Monday, October 27, 2008

Perrault's Fairy Tales

After reading the divine Stella Duffy’s ‘Singling Out The Couples’ which is such a modern fairy tale I had an urge to look back at the fairy tales that I loved when I was younger. Fortunately not too long ago Polly and myself had gone a little crazy (we had had one too many Sherry’s I think) in one of the late night bookstores in town and bought all the different collections of Fairy Tales by Wordsworth Classics.

I tucked myself up in bed with the delights of ‘The Sleeping Beauty in the Wood’ imagine my horror that this was not the ‘Sleeping Beauty’ by Ladybird that I had read when I was little. I mean back then she pricked her finger slept for a hundred years and was woken, along with the court and her parents, by a handsome prince who fought through thorns to find her… the end.

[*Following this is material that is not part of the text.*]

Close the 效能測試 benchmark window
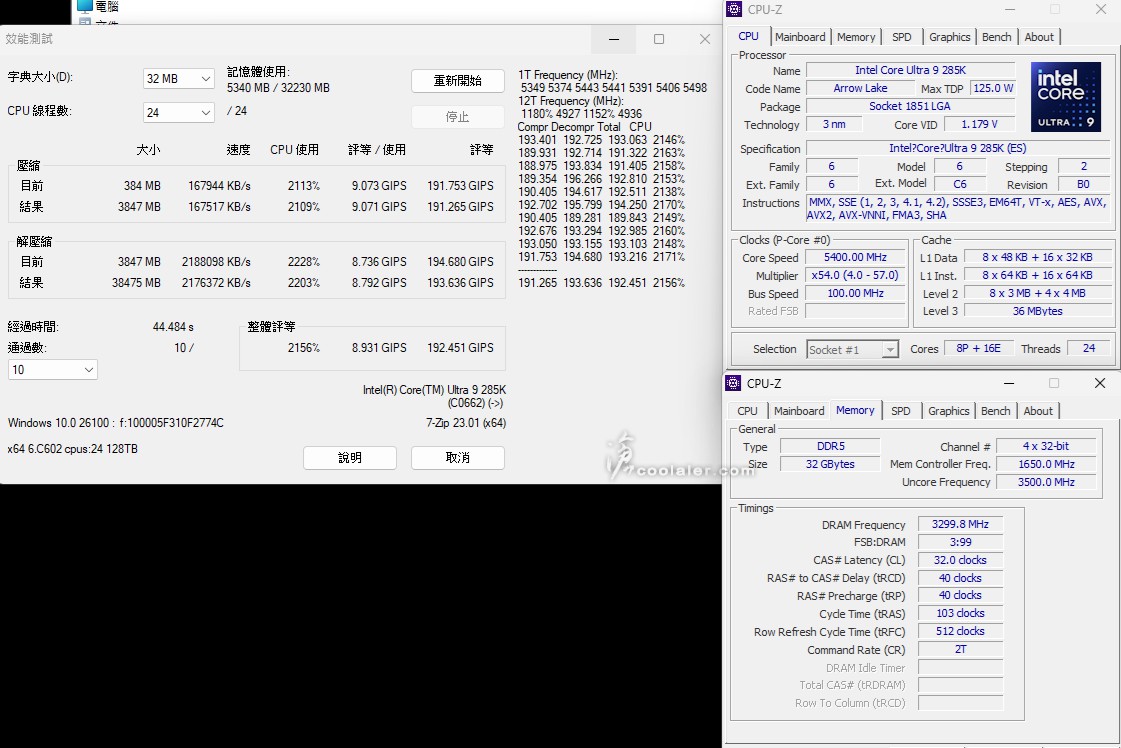[x=705, y=39]

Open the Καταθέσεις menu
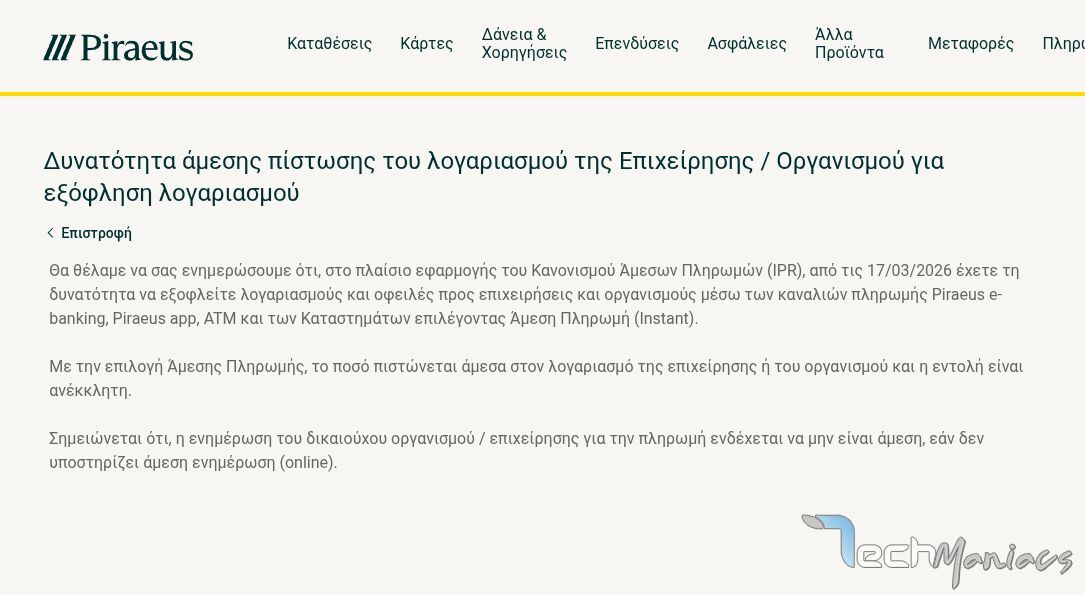[329, 44]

He didn’t then keep it a secret from his family and travel back and forth until one day his father died and he was King, then announcing his wife and two children. He also didn’t go to war and leave the mother in law Queen with Sleeping Beauty, the mother in law being half-giant and demanding she eat both her grandchildren and her daughter in law. There wasn’t a nice man who saved them all and hid them only to be found out. The prince didn’t return just as his mother had filled a cauldron with snakes and other delights over a fire to kill them all with, rescue them and chuck his mum in. Well do you know what in the original all that did happen, well it really did. I was shocked.

I felt like I had found ‘Fairy Tales: Uncut’ and as an adult I felt like I had been let into a new secret. I actually like the darker twists for example the fact that Little Red Riding Hood gets eaten and that’s that the wolf gets away scot free. I rediscovered Puss in Boots which I loved and Tom Thumb which I still don’t like along with Cinderella these stayed true to form. I also found some new ones that I loved such as Donkey Skin, The Fairies and the gore fest that was Blue Beard. Plus some new ones I didn’t like The Ridiculous Wishes which was ridiculous and Patient Griselda which Germaine Greer would hate, it makes women out to be completely stupid and that they will put up with anything.

I also liked the ‘moral of the story’ although for some of them like ‘beware the words of wolves’ were a bit vague and some of them should clearly have been re-written ‘the moral of the story is beware all mother in laws’. I have thoroughly enjoyed going back to my childhood in an odd way and discovering some more of the darker secrets surrounding some of my favourite old tales. Oh, I have just realised, I have really enjoyed some truly old classics.